WHAT YOU NEED TO DO -
A) In the article on Asian food demand, rewrite the part from "According to the" up to and including "food and beverages.", replacing "consumption" with "intake".
B) According to the article on Asian food demand, how large will the middle-class population of the ten ASEAN countries be by 2020?
-- READING TEXT follows --
The middle-class population in the ten countries of the Association of South East Asian Nations (ASEAN) will increase to 100 million by 2020 from 52 million in 2010, according to a recent report The Potential of ASEAN Revisited.

This growing affluence has a significant impact on the food industry in Asia with DBS estimating global food demand will more than double by 2020 and Asians will be consuming nearly 80 per cent as much food as Americans, up from the current 45 per cent.

ASEAN’s rapidly changing demographics mean that in addition to the need for more food, the region’s fast-growing middle class is demanding a wider variety of food and a higher level of assurance of the safety and quality of the products they are eating.

The Agricultural and Development Economics Division of The Food and Agriculture Organisation of the United Nations believes the “rapid economic and income growth, urbanization, and globalization are leading to a dramatic shift of Asian diets”.

According to the Australian Society of Agronomy , this ‘shift’ is characterised by six key trends:

  • Reduced per capita consumption of rice; 
  • Increased consumption per capita of wheat and wheat based products; 
  • Increased diversity in the food groups consumed; 
  • Rise in high protein and energy dense diets; 
  • Increased consumption of temperate zone products; 
  • The rising popularity of convenience food and beverages. 

 FIA Executive Director Bev Postma said that the region’s food supply chain is adapting to cater to the changing needs of ‘tomorrow’s consumers’.
-- READING TEXT concluded --
-- EXTRACTED MATERIAL follows --
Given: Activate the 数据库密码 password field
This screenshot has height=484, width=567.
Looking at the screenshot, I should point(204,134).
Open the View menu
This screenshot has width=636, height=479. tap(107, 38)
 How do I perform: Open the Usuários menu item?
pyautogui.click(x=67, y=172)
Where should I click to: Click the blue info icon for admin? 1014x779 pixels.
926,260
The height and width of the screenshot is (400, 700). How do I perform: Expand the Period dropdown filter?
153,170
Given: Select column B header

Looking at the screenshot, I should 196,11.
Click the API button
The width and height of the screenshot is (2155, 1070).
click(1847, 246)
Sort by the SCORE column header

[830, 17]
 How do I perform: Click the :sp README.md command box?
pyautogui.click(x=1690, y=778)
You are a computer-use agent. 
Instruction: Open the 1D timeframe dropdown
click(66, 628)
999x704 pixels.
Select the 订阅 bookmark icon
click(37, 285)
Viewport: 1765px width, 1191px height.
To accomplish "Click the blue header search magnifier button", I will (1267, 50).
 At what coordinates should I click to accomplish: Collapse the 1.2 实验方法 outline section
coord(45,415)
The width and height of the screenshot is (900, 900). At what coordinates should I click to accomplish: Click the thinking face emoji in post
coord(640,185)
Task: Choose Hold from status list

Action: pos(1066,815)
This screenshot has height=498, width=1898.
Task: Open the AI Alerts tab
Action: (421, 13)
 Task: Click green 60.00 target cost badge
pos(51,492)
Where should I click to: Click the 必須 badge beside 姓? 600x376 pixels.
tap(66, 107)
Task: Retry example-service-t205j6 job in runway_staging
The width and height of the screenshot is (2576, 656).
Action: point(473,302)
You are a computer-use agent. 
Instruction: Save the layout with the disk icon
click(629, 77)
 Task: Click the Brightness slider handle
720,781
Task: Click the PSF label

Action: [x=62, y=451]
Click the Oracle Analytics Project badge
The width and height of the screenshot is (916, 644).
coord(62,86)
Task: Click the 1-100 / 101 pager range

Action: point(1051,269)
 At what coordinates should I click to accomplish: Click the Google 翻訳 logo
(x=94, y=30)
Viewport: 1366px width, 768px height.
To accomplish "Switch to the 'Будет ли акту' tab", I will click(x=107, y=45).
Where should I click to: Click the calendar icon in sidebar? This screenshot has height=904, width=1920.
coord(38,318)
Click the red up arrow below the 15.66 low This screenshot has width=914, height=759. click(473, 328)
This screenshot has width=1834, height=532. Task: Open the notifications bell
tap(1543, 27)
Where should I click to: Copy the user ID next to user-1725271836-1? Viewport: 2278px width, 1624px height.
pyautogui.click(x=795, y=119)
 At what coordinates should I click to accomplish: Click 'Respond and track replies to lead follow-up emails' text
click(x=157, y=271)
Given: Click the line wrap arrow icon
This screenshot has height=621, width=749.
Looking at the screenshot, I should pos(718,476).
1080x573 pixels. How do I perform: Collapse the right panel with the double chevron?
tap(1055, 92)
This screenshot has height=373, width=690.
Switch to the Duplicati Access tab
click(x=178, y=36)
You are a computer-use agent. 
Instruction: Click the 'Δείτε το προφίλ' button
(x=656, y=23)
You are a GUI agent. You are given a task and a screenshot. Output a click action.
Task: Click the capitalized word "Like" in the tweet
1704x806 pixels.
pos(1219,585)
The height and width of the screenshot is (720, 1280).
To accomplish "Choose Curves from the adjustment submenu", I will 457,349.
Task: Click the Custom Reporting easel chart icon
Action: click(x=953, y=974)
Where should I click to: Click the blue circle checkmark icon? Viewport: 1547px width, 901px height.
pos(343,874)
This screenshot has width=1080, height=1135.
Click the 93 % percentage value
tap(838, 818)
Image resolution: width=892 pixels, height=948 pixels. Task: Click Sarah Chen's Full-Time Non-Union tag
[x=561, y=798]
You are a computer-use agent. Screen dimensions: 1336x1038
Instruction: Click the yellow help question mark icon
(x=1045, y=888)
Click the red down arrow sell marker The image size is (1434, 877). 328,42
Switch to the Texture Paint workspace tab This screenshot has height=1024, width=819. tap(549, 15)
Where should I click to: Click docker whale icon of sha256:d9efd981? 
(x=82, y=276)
-- EXTRACTED MATERIAL concluded --
RESPONSES -
A)
According to the Australian Society of Agronomy , this ‘shift’ is characterised by six key trends:

  • Reduced per capita intake of rice; 
  • Increased intake per capita of wheat and wheat based products; 
  • Increased diversity in the food groups consumed; 
  • Rise in high protein and energy dense diets; 
  • Increased intake of temperate zone products; 
  • The rising popularity of convenience food and beverages.

B) It will reach 100 million, up from 52 million in 2010.